Some records

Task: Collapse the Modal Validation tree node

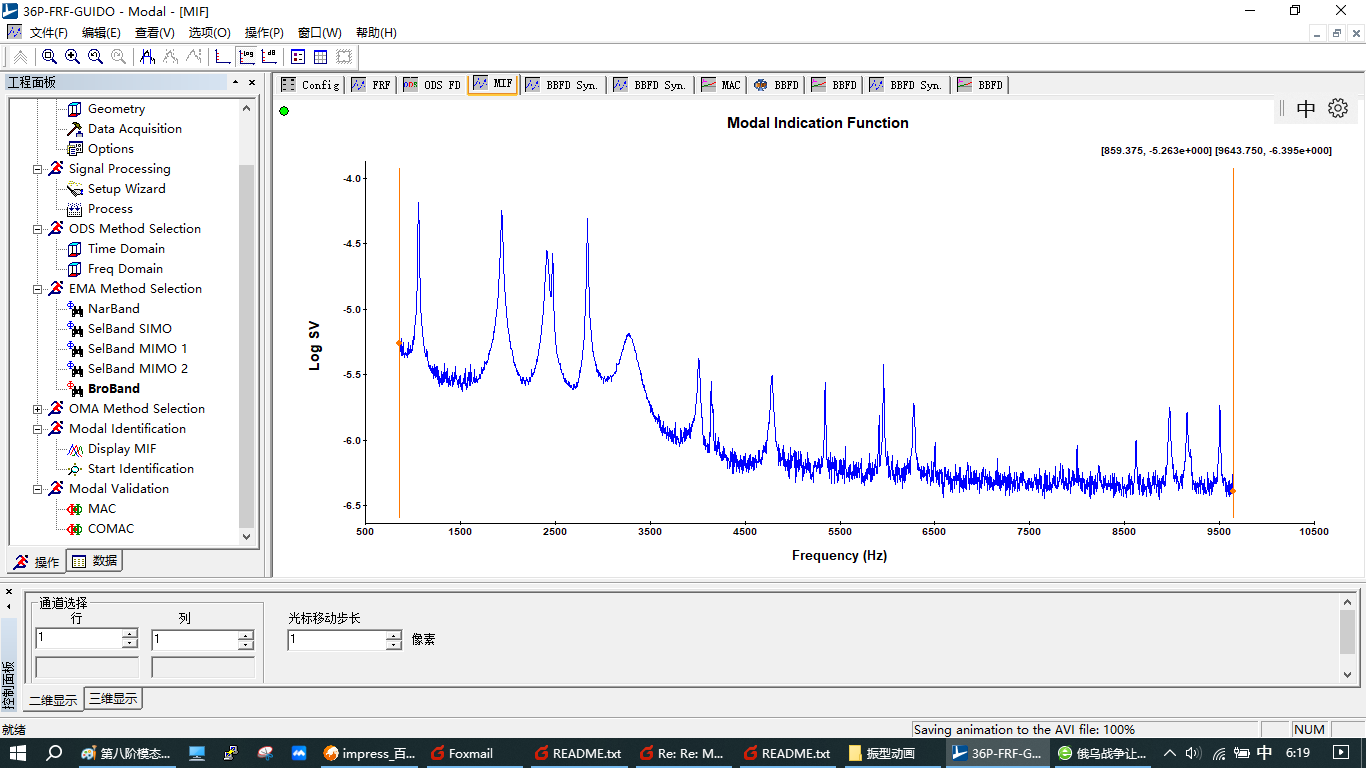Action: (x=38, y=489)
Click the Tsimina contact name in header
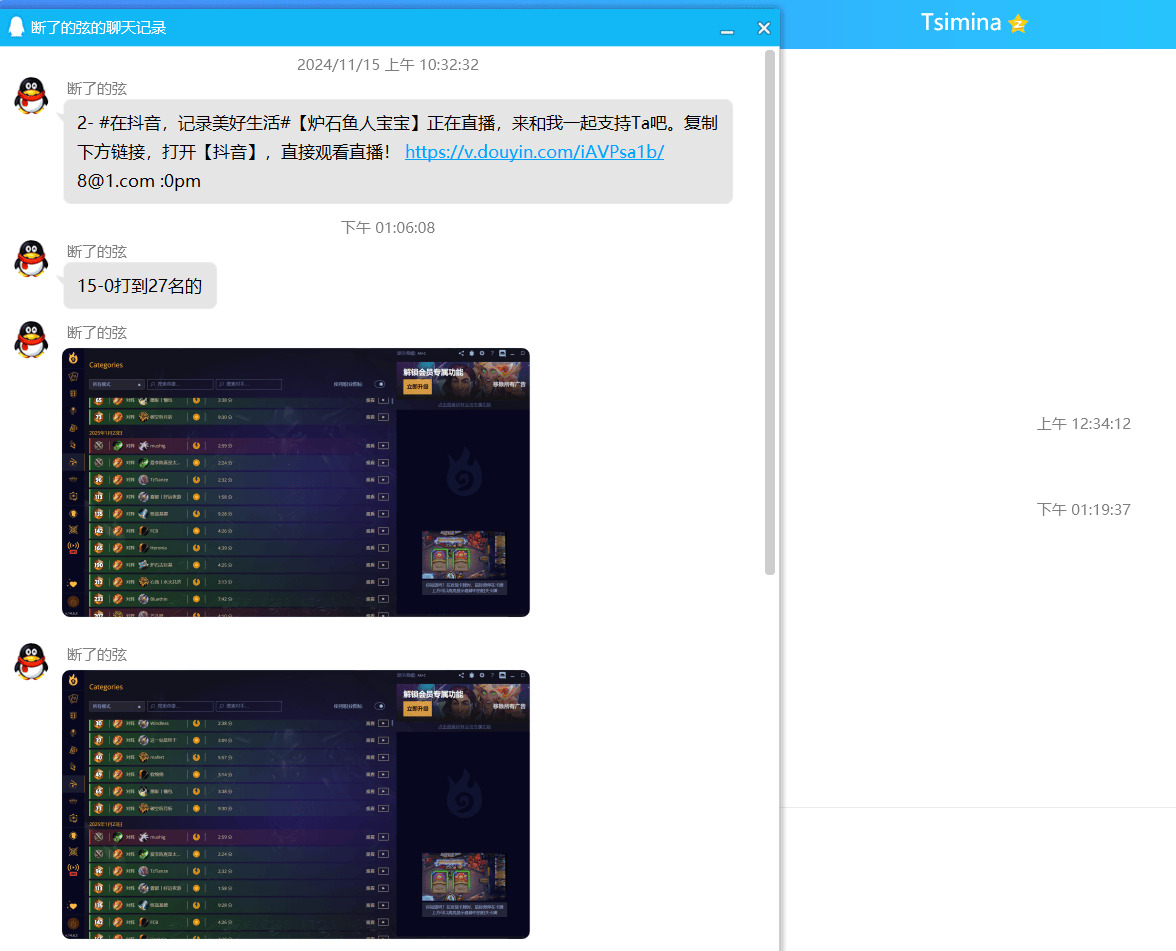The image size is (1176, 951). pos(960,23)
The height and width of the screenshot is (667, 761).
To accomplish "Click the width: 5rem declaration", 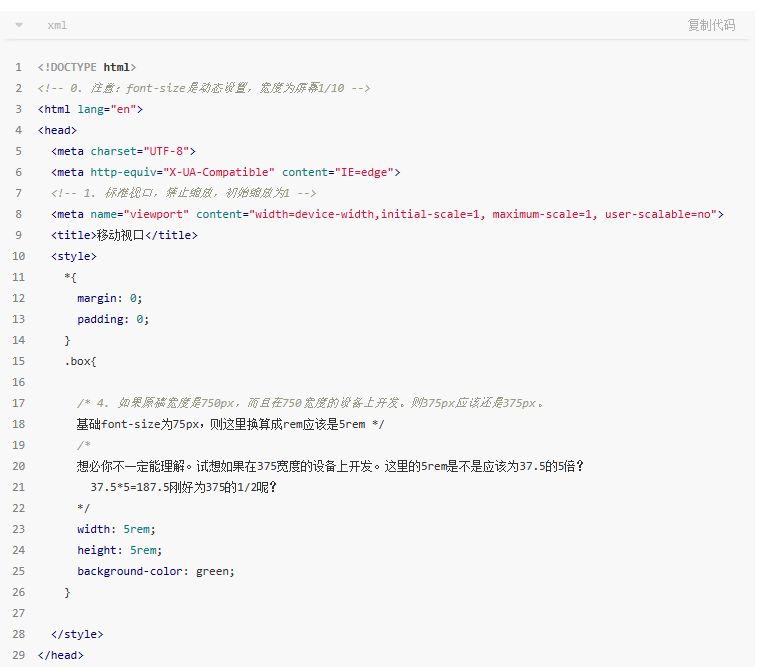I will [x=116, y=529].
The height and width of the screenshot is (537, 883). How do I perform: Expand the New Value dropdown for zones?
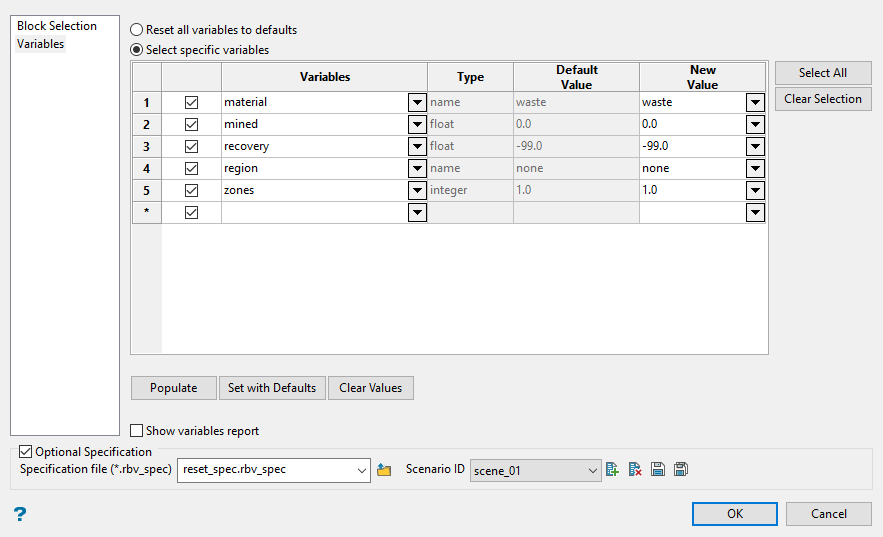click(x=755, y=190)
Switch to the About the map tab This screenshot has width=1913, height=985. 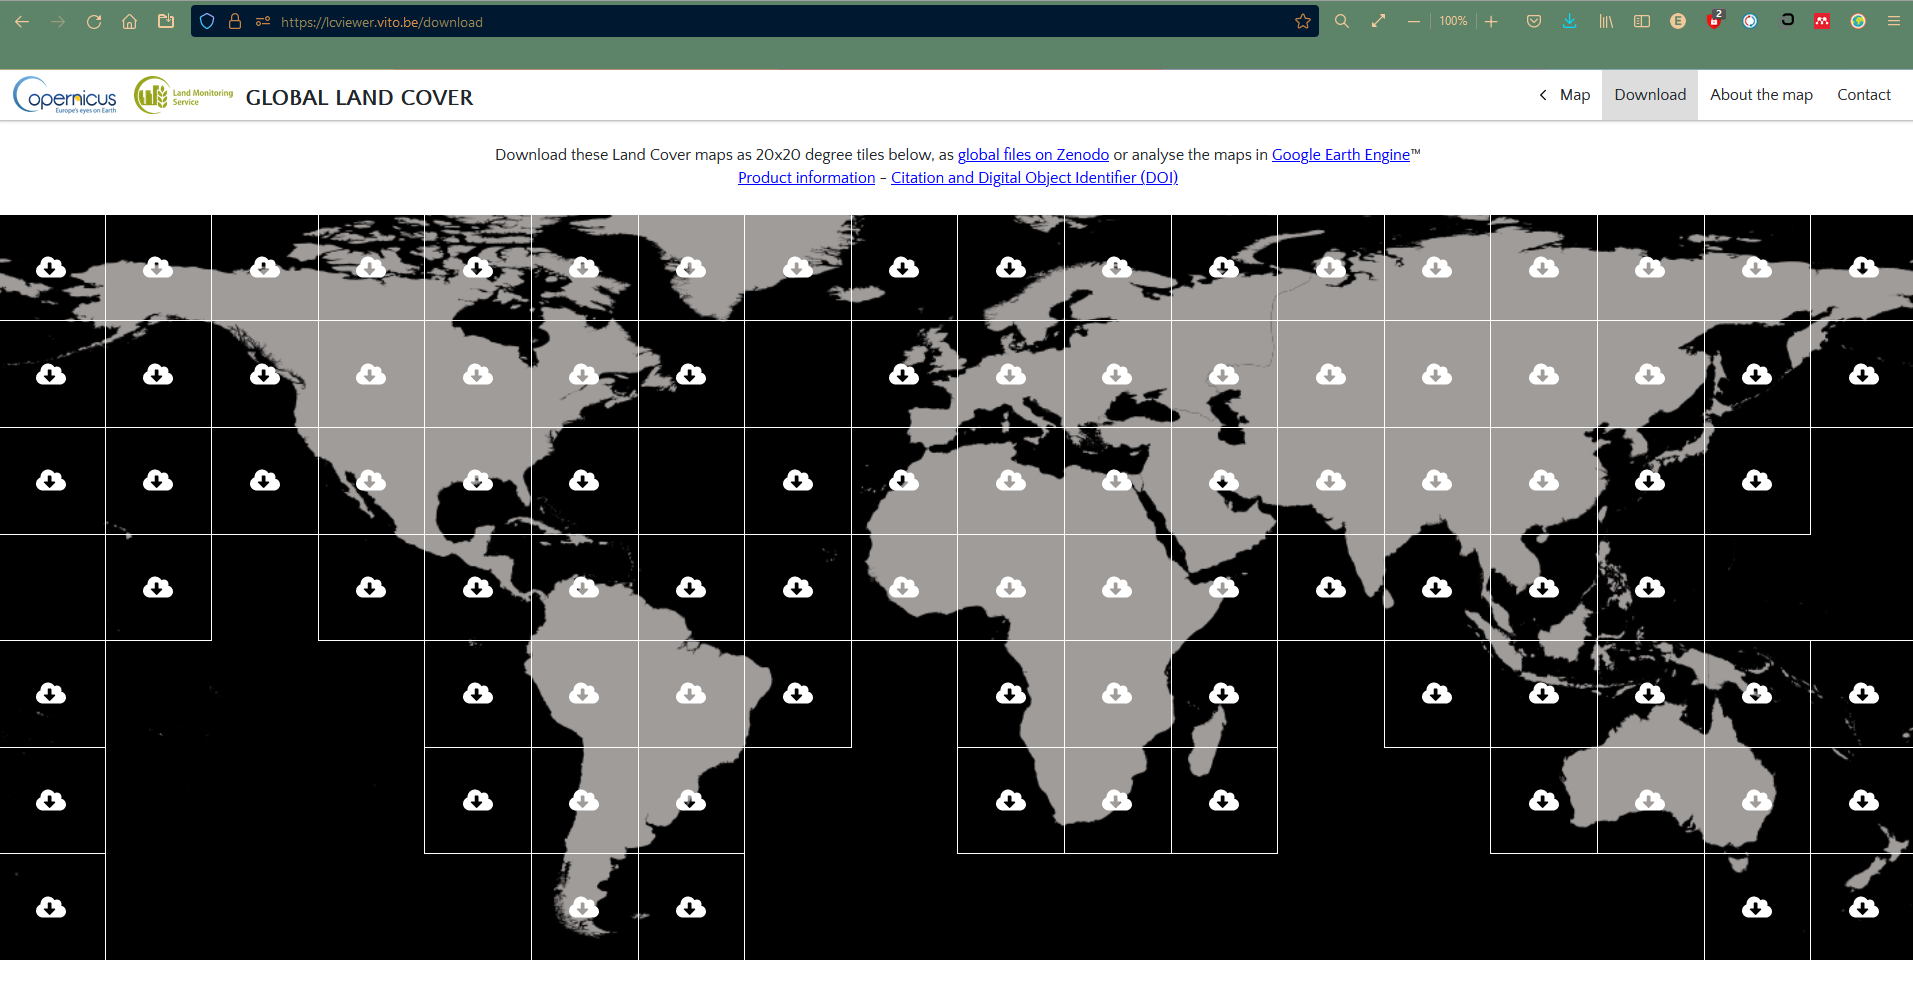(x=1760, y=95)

[Written instruction] Reproduce the listing verbatim from its first line through the line containing "The image size is (1176, 951). pos(960,23)", including that line. Omit the pictures.

[Solution to the exercise]
Task: Collapse the Modal Validation tree node

Action: (x=38, y=489)
Click the Tsimina contact name in header
The image size is (1176, 951). pos(960,23)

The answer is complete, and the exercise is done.